VenusCafe October 9, 2010
It is missing the hard boiled egg. This is a must! It also lacks the potato. I can see leaving the potato out as that is a real burden, but for heaven's sake, put in the hard boiled egg please!
 
Waverly October 8, 2010
PS. Thank you to Food 52 for this beautiful photograph. I know what I am having for lunch!
 
Waverly October 8, 2010
I am flattered that you all like my sandwich...thrilled actually. These days, I make lots of turkey on whole wheat and PBJs for my children who are creatures of habit and would rebel if I tried anything off of that well-trod path. I, however; am a sucker for the pan bagnat. The Nicoise salad is a favorite, but put it on French bread, and, well, it just takes you someplace else. Bon Appetit!
 
Oui, C. October 7, 2010
What a beautiful, beautiful thing. Love the bold flavors and the varied textures you include here, makes me wish all of my meals were a brown bag lunch. - S
 
testkitchenette October 7, 2010
Yes, please!
 
Heena October 7, 2010
This looks positively sumptuous. Congrats!!
 
gingerroot October 7, 2010
YUM! I love everything you have in this sandwich. Congrats on being a finalist!!
 
drbabs October 7, 2010
This looks like the most delicious sandwich. Congratulations on being a finalist!
 
ChefJune October 7, 2010
actually, one of my favorite Pan Bagnat's ever (in Chateauneuf-du-Pape) had no tuna at all, and had boiled potatoes as the mainstay! In France, you're just as likely to find the sandwich on a round, ciabatta-like roll.
 
VenusCafe October 9, 2010
In France, the bread is usually round... but ciabatta-like??? i don't theeeeenk so!
The French would never allow bread that was that over floured for their pan bagnat.
Their pan bagnat bread is more like a round bagette, crispy and clean.

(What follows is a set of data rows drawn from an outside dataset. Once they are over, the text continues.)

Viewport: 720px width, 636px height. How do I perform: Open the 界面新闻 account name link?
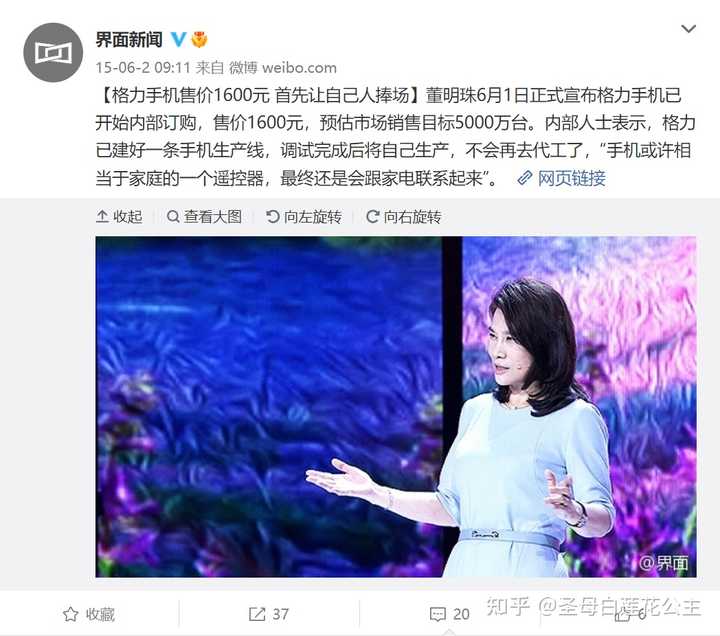click(129, 39)
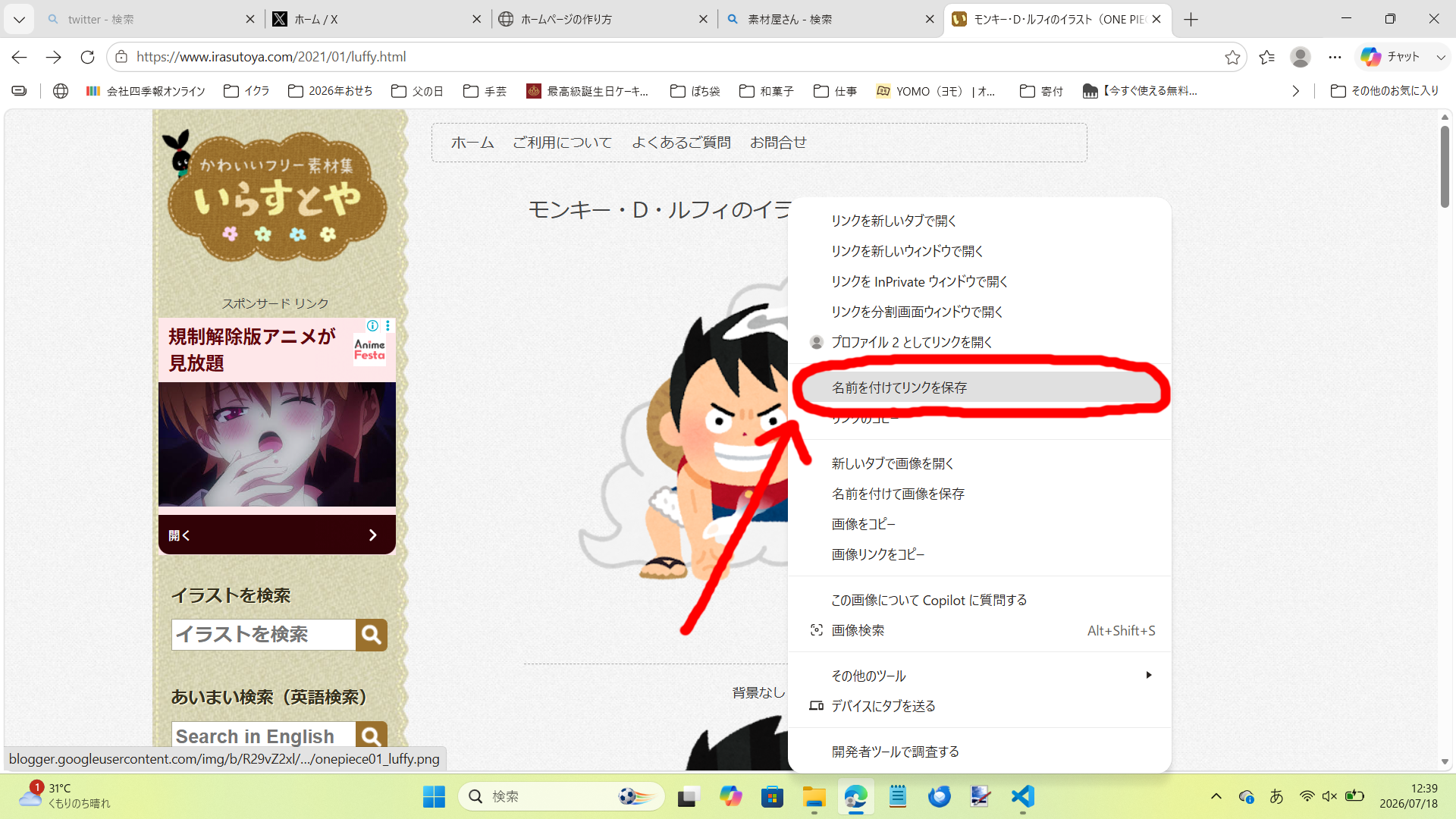Image resolution: width=1456 pixels, height=819 pixels.
Task: Open the よくあるご質問 navigation link
Action: click(x=681, y=143)
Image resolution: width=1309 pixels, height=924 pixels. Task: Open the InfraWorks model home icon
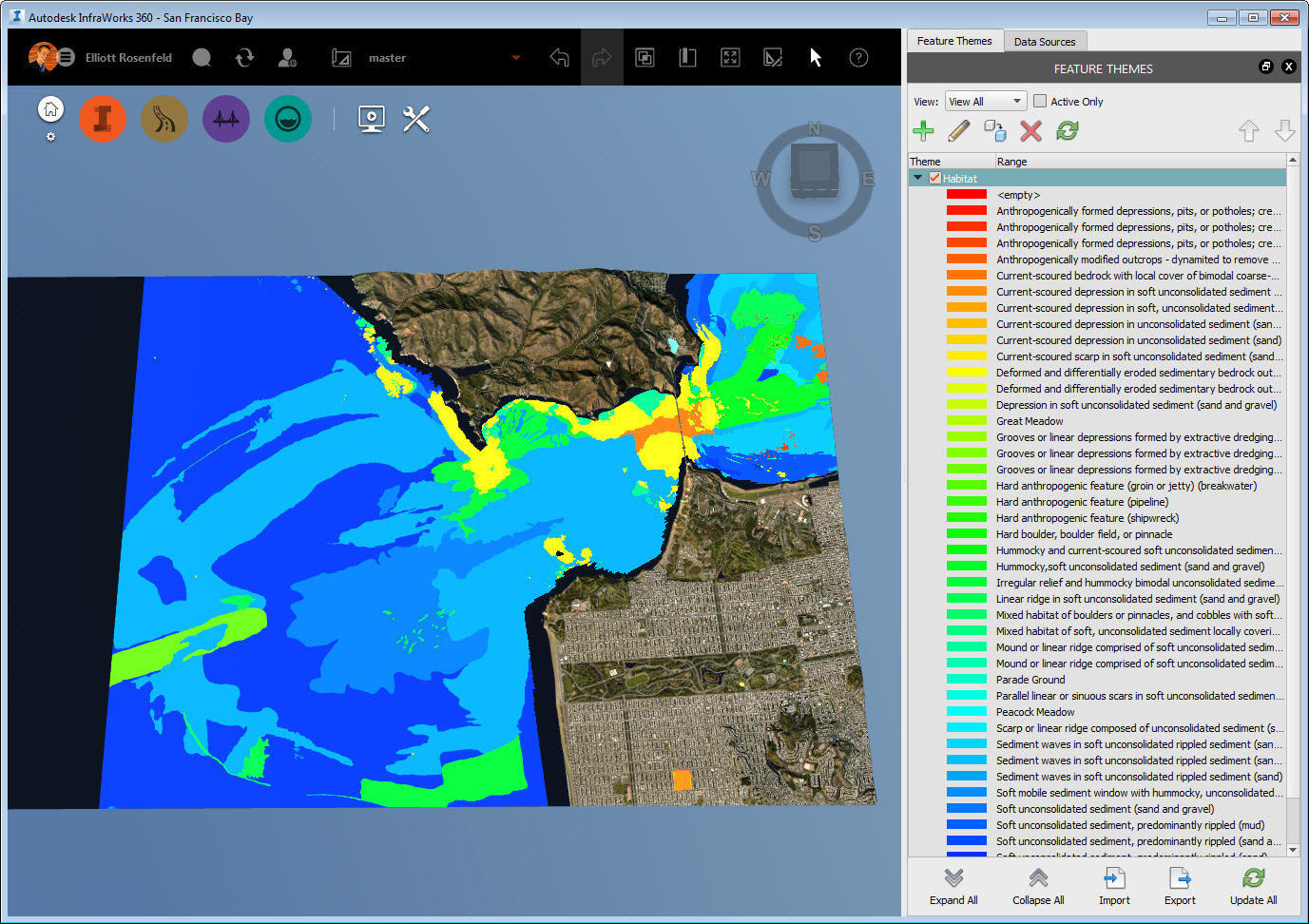coord(50,107)
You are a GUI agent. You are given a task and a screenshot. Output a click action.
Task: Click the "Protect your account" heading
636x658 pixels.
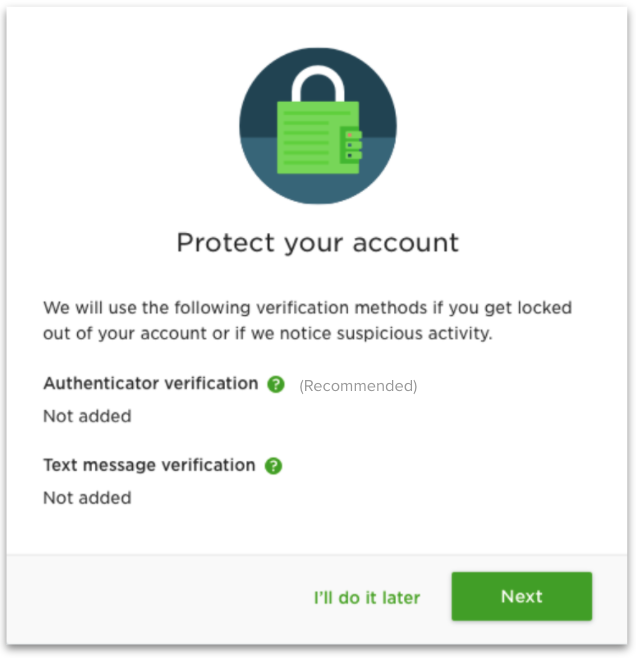pyautogui.click(x=317, y=243)
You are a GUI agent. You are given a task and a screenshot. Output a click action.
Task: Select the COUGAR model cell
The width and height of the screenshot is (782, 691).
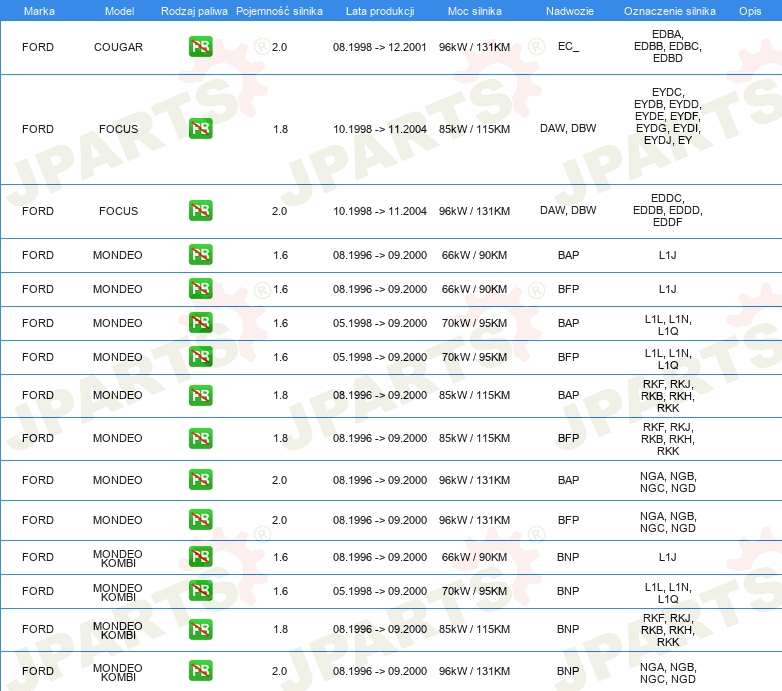click(118, 47)
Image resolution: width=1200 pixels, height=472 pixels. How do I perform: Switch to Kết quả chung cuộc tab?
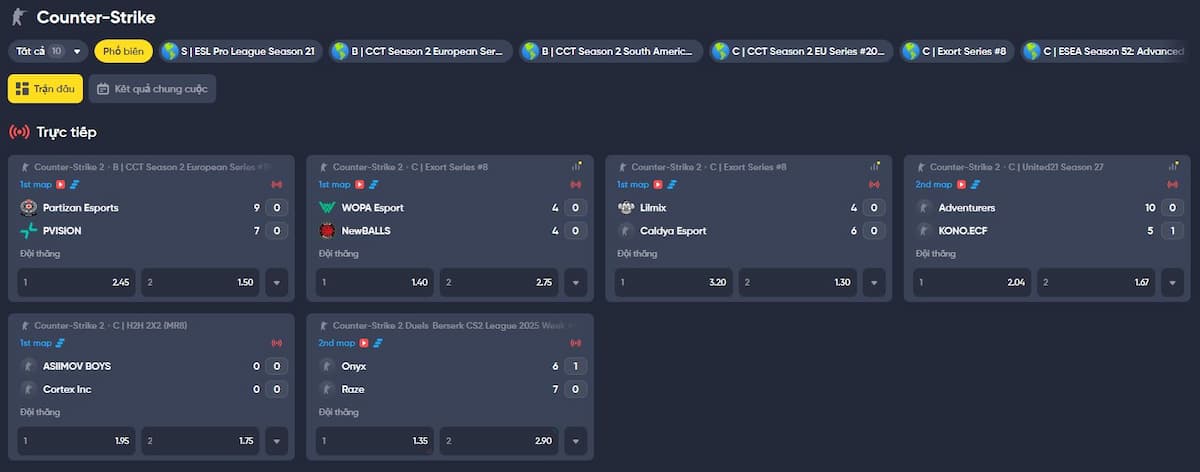coord(152,89)
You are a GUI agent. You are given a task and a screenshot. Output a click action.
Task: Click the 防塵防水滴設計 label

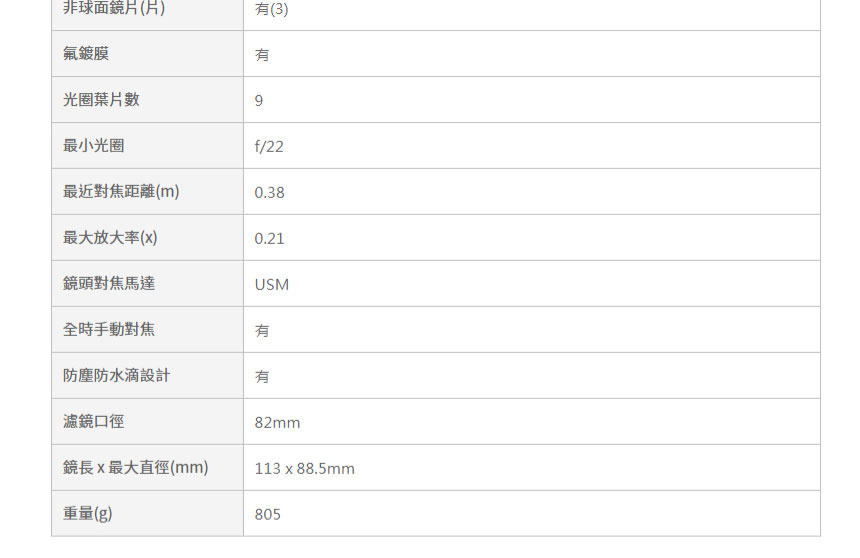pos(116,376)
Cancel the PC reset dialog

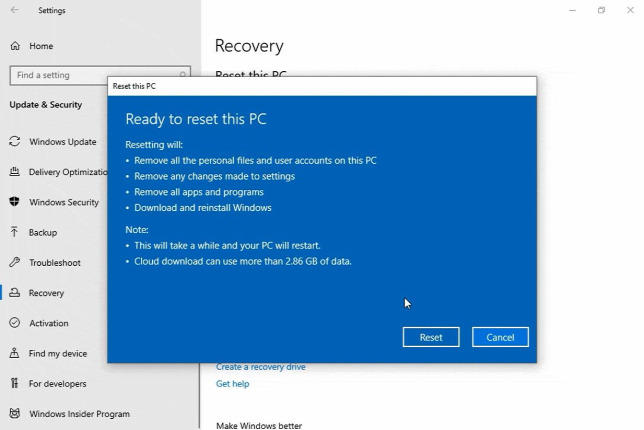[500, 337]
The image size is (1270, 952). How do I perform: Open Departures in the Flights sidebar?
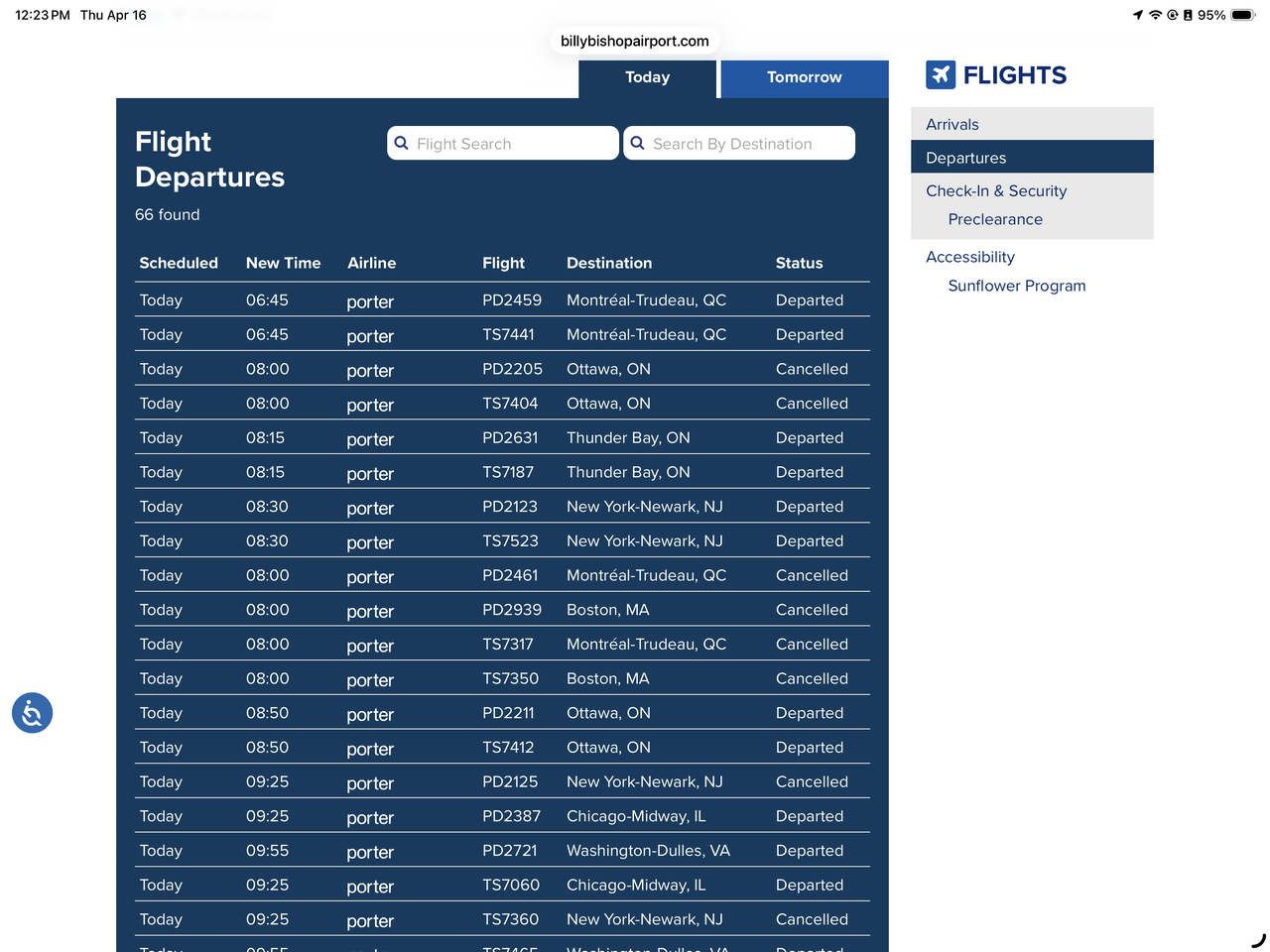(x=965, y=158)
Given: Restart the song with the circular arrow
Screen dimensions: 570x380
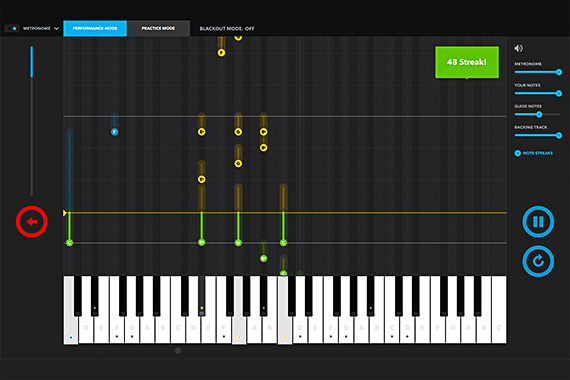Looking at the screenshot, I should (x=538, y=261).
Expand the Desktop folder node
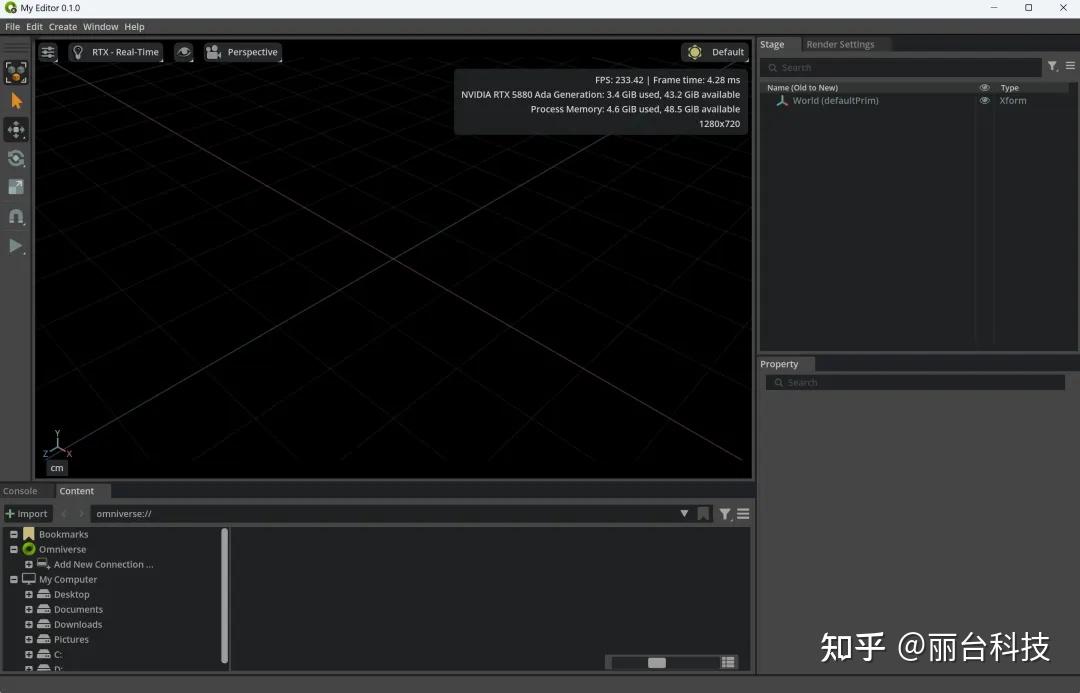This screenshot has width=1080, height=693. tap(29, 594)
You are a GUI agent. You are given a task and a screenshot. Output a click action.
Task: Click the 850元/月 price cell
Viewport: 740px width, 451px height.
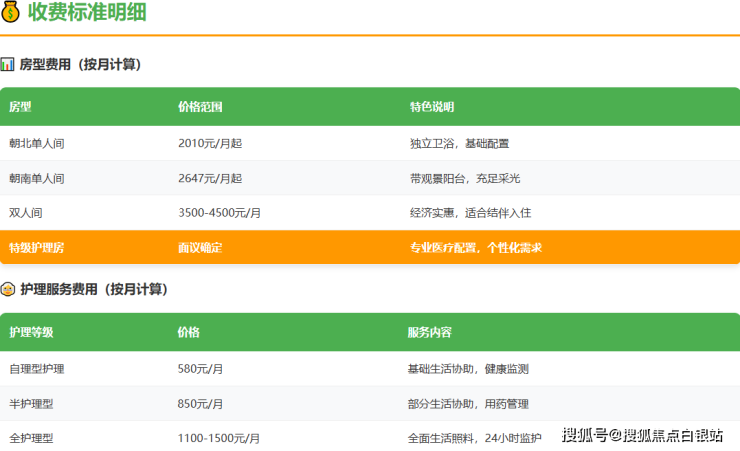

At least in the cote d'azur they ONLY use that kind of bread.
 
TiggyBee October 10, 2010
What a rude comment, venuscafe, what point does it serve?
 
bambino October 10, 2010
Yes, it is a rude comment. I would never presume to correct someone on their experience. Some people have no tact.
 
MiraliP October 11, 2010
Interesting, bambini. You choose to chastise VenusCafe for correcting someone else's experience, yet you did the same to his/her comment about having a particular experience with Nicoise salads (preferring them with eggs and anchovies) above. Pot?...Hello, Kettle? Are you there? People should not take this comment section so seriously. It's a food blog for goodness sake.
 
TiggyBee October 7, 2010
How exciting!! Congrats on being a finalist!!!
 
Lizthechef October 7, 2010
When's lunch ?! Congrats -
 
ashtonkeefe October 7, 2010
My favorite way to have a tuna sandwich, skip the mayo!! Looks lovely!
 
monkeymom October 7, 2010
Congrats on making the finals Waverly! Looks delicious!
 
Annelle October 7, 2010
Double 'yum'!
 
mrslarkin October 7, 2010
I'm hungry now! This looks great, Waverly.
 
Rivka October 7, 2010
This looks lovely! A favorite gourmet grocery store near my high school served something like this, and I bought it at least once a week. Good luck!
 
Midge September 28, 2010
Sounds like the perfect lunch to me.